According to NYSDOH, women under 50 and children under 15 can now eat up to four one-half pound meals per month of:

  • Brown bullhead
  • Rainbow smelt
  • Rock bass
  • White sucker
  • Yellow perch

And up to one half-pound meal per month of Lake Ontario salmon. This announcement also covers the Niagara and Saint Lawrence rivers. Other state waters still have strict recommendations on fish consumption, and you can read a full list here.

Prior to this announcement, it was recommended that women and children avoid certain kinds of fish due to the risk of high mercury levels and other chemical pollutants. It’s been said that some of these chemicals can be harmful for development in young children. The reason the state is easing up on its recommendations about fish consumption now is because of the state’s decades-long process of eliminating the use of industrial chemicals and cleaning up of contamination in state waters.

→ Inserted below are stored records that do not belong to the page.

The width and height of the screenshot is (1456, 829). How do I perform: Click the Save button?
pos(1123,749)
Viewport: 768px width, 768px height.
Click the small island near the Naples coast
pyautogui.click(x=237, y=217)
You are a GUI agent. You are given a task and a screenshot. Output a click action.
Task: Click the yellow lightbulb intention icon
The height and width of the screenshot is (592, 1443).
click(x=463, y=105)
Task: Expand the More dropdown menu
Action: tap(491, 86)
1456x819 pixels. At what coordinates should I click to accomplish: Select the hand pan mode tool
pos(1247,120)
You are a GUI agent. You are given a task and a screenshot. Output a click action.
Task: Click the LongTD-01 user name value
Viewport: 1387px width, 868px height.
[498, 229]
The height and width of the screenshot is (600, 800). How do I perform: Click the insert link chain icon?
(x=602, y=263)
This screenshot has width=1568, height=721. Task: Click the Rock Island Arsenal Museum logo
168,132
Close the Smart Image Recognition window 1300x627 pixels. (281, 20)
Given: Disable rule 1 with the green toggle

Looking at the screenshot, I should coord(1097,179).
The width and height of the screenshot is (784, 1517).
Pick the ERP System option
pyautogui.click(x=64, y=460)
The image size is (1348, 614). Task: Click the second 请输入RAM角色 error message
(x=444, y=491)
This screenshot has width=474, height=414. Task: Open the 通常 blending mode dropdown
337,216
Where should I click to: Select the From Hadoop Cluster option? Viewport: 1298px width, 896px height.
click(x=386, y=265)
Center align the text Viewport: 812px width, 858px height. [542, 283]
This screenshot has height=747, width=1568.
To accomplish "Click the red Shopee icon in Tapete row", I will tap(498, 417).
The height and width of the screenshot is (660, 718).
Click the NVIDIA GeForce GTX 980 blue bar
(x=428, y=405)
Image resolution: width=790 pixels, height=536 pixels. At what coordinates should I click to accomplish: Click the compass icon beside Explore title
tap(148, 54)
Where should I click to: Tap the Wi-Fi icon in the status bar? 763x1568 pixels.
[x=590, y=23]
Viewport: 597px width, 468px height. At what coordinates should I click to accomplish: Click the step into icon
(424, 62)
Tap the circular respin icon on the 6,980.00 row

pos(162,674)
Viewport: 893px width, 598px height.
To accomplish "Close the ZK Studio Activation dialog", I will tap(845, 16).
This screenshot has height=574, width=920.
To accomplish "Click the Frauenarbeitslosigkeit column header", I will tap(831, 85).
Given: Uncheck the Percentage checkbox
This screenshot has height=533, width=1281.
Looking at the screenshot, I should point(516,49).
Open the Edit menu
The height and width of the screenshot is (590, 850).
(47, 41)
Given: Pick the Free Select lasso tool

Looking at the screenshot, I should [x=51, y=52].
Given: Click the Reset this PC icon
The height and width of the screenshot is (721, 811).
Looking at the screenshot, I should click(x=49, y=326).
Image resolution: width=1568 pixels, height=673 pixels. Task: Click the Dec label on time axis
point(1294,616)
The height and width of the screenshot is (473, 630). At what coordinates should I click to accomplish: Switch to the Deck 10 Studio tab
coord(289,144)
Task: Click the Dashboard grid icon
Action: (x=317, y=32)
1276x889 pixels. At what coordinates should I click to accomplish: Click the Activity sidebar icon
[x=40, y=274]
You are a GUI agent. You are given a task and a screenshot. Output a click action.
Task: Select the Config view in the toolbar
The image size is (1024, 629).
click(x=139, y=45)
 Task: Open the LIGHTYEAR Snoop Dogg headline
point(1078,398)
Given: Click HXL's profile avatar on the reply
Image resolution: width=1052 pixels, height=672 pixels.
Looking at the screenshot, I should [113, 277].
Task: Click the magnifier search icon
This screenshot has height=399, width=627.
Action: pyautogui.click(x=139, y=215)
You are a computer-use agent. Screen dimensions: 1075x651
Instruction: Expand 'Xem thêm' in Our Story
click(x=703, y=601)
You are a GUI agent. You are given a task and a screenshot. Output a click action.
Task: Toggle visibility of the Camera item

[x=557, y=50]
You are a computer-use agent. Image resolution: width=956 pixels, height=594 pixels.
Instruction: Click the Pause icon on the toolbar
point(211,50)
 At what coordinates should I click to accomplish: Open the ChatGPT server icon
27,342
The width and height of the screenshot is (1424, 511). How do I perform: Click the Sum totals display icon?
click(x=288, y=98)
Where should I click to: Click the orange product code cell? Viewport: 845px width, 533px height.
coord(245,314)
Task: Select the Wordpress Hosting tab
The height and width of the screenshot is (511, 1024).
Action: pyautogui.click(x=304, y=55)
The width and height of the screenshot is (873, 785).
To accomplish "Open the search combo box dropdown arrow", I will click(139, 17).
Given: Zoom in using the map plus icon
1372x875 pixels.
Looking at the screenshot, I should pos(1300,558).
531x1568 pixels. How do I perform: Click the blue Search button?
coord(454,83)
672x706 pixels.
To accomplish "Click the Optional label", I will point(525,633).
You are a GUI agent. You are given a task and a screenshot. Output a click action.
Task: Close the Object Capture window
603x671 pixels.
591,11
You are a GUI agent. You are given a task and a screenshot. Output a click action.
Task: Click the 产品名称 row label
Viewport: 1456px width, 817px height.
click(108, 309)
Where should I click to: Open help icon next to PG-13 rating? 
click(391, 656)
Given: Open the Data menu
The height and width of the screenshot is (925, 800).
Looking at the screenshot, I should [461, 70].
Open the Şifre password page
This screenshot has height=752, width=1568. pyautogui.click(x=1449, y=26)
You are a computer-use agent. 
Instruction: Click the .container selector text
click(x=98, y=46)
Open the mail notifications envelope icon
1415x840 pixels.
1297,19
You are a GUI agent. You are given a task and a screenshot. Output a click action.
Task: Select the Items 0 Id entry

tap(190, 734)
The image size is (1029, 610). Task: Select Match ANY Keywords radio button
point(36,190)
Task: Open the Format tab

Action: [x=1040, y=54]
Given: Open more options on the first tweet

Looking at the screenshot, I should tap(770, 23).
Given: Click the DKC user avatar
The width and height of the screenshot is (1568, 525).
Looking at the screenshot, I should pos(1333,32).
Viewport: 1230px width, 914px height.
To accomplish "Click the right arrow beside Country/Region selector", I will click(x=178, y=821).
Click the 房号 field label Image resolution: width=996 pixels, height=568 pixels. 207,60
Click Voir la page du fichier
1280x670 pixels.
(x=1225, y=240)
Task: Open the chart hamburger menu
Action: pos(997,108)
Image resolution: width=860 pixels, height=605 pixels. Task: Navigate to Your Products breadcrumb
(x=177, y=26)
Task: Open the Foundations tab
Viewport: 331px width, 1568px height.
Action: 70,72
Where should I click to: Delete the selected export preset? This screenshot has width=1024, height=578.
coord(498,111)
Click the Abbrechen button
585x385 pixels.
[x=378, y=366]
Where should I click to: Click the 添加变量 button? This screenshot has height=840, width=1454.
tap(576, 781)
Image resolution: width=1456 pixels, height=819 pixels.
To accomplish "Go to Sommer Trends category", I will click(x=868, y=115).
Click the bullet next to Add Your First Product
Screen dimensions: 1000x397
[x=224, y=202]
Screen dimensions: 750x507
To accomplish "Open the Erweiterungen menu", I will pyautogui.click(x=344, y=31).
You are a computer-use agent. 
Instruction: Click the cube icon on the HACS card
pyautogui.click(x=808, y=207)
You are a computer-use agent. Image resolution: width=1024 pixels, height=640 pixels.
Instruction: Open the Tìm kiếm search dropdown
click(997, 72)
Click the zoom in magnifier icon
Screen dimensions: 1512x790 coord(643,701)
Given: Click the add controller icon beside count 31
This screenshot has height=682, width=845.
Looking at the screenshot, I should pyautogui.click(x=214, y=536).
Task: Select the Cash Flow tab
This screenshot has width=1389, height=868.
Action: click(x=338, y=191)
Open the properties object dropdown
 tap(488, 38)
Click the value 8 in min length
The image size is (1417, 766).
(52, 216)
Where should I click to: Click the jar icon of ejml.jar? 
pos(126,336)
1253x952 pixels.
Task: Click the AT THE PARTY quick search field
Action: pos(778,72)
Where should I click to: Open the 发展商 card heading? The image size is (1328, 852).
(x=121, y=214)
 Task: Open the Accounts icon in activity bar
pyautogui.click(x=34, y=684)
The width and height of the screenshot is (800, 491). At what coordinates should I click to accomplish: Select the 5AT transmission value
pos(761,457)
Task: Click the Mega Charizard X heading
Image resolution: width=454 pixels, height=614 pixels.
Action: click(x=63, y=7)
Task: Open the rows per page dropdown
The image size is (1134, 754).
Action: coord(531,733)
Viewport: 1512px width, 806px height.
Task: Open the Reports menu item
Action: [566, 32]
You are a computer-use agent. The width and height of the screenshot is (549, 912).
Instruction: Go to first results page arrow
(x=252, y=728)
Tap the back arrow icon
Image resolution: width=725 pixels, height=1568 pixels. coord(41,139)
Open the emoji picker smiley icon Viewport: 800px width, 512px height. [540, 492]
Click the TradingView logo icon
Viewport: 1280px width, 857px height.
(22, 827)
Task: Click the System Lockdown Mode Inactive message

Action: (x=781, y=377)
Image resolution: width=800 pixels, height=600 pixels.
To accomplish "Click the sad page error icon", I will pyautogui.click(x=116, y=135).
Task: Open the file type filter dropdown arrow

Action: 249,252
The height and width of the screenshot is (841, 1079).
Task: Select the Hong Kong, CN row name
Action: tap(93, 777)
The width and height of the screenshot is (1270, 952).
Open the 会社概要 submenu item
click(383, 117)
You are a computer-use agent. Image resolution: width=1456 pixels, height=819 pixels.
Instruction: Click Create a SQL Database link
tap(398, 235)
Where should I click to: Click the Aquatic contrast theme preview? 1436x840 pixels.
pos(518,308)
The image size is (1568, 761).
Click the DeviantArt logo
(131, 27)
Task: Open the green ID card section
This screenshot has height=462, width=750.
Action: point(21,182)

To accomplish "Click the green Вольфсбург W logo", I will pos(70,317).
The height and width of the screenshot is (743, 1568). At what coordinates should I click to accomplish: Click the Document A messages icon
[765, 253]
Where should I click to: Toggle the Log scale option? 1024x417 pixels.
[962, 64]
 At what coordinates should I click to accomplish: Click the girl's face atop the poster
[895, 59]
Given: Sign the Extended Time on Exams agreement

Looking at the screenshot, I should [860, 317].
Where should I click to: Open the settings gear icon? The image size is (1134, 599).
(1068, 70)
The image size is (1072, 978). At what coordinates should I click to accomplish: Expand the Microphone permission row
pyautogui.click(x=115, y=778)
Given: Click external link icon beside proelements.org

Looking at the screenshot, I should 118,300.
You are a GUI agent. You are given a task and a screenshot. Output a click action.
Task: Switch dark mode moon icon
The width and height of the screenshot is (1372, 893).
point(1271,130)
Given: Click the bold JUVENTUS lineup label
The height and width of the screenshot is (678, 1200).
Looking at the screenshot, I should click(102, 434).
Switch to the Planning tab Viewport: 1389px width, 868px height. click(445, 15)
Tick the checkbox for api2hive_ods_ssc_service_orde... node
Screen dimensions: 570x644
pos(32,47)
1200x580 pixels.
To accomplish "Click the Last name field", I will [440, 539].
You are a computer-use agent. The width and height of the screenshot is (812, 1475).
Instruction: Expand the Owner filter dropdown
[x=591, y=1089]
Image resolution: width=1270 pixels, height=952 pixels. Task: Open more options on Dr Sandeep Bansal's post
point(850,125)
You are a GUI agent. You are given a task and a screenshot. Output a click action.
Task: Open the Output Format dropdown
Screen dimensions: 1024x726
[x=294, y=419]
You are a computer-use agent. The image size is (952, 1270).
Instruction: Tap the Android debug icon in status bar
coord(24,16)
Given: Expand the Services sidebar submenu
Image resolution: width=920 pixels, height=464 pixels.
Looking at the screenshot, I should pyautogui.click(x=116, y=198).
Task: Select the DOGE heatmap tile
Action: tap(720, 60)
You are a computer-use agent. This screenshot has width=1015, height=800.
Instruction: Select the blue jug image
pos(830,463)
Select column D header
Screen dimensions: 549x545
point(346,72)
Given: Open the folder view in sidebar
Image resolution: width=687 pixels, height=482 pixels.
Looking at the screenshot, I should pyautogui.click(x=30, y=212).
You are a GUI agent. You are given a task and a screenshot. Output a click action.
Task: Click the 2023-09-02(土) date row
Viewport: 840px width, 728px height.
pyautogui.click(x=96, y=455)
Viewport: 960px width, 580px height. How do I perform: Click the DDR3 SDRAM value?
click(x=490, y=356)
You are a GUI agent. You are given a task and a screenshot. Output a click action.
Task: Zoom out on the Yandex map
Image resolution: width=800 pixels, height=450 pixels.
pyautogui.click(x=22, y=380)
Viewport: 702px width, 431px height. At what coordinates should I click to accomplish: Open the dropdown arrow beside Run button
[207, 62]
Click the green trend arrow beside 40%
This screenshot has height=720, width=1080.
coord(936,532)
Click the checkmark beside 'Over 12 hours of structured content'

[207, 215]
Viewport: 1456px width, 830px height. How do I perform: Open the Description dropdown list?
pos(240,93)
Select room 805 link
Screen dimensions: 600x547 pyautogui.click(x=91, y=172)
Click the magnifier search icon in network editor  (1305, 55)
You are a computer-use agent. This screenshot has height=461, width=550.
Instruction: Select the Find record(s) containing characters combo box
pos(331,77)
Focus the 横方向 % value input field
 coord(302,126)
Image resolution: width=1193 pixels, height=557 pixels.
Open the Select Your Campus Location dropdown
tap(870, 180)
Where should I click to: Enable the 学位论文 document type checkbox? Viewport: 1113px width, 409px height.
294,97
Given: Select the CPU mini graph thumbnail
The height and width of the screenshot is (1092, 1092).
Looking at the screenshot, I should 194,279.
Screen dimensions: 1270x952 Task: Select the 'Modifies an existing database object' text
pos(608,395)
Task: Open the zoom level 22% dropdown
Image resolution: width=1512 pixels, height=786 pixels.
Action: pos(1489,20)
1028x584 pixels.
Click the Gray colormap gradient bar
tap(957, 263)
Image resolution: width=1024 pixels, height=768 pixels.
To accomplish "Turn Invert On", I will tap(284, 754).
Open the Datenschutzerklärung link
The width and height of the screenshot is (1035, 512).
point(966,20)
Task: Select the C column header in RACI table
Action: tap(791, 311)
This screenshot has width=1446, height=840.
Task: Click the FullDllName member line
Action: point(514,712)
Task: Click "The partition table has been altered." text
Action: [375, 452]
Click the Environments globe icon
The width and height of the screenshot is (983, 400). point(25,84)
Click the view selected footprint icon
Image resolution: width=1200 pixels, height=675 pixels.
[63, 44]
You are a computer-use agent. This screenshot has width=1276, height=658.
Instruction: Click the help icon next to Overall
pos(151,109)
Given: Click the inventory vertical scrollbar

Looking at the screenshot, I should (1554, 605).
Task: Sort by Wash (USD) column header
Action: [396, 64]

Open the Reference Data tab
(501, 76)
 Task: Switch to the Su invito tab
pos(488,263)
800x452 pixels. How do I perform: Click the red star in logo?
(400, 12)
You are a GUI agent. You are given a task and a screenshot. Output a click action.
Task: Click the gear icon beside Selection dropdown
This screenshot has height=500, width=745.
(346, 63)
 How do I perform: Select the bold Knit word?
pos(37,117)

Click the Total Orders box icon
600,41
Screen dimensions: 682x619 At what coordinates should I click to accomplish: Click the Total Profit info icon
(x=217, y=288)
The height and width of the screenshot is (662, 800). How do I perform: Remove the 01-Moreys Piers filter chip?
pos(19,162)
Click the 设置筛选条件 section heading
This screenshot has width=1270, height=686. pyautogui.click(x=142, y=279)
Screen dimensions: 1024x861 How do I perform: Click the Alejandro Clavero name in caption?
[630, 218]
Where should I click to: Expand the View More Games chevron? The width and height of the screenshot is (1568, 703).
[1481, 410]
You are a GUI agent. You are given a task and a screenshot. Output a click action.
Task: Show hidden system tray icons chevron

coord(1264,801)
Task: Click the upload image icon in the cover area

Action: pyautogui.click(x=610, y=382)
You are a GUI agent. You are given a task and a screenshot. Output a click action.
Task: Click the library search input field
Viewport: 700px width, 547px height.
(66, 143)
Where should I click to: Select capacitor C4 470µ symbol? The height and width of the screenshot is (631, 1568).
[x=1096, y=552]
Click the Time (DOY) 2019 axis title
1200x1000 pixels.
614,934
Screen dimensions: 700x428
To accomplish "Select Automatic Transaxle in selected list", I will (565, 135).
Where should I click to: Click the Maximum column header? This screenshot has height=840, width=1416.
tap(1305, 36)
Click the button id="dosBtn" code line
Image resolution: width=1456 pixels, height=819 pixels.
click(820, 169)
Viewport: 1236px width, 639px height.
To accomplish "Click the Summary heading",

As a captain with Bullseye Charter out of Rochester, Larry Hammond has seen the improvements in Lake Ontario’s water quality firsthand.

"The lake is cleaned up a lot,” said Hammond. “When I was a kid, it was way more dirty, way more polluted, and nowadays we get clear water."

Hammond calls his vessel “the Cadillac” of trout and salmon fishing boats. He told News10NBC that the younger the fish, the less time it’s had to ingest harmful chemicals.

"Chinook salmon, coho salmon, rainbow trout, are definitely preferable to eat,” said Hammond. “Lake trout you want to get a young one." He also recommends always trimming the belly fat off of any fish you catch, as that is where harmful chemicals tend to be stored.

“The salmon only live for three years, so they don’t have a chance to really get the heavy leads and the chemicals in them," said Hammond. "The bigger the fish, the worse chances of it not being as good tasting, and more chances of it having bad stuff in it."